> TO BE DONE: Identify every line in the items below that contains the string "sidebar", treating uppercase and lowercase letters as different.

Element and text position data
════

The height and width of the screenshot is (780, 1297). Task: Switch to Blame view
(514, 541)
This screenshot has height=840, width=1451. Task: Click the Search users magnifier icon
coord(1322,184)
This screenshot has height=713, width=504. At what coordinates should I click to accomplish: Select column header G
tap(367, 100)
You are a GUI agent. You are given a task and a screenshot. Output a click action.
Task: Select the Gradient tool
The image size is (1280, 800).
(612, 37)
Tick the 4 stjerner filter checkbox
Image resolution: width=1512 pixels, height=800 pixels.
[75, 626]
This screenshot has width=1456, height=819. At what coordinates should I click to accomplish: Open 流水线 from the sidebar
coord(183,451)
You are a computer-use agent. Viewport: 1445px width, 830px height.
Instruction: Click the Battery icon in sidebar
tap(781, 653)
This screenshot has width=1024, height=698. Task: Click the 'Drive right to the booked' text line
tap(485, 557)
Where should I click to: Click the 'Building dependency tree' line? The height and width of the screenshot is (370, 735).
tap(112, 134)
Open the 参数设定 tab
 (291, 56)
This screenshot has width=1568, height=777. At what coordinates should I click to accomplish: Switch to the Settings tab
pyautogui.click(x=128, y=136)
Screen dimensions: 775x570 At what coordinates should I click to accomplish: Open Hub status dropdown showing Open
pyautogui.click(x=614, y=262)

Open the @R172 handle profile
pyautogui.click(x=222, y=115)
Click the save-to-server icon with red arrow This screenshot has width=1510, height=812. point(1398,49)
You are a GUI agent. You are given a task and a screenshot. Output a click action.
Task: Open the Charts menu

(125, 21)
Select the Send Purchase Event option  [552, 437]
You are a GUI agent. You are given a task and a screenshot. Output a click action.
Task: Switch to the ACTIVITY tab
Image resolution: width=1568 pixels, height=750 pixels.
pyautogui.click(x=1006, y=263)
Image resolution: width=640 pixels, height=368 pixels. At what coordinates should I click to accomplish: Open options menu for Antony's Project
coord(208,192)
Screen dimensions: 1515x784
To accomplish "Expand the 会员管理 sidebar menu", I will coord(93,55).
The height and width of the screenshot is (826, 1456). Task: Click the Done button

════

> WORKED ANSWER:
This screenshot has width=1456, height=819. At what coordinates should I click to accomplish: Open 流水线 from the sidebar
Instruction: Click the Battery icon in sidebar
To accomplish "Expand the 会员管理 sidebar menu", I will coord(93,55).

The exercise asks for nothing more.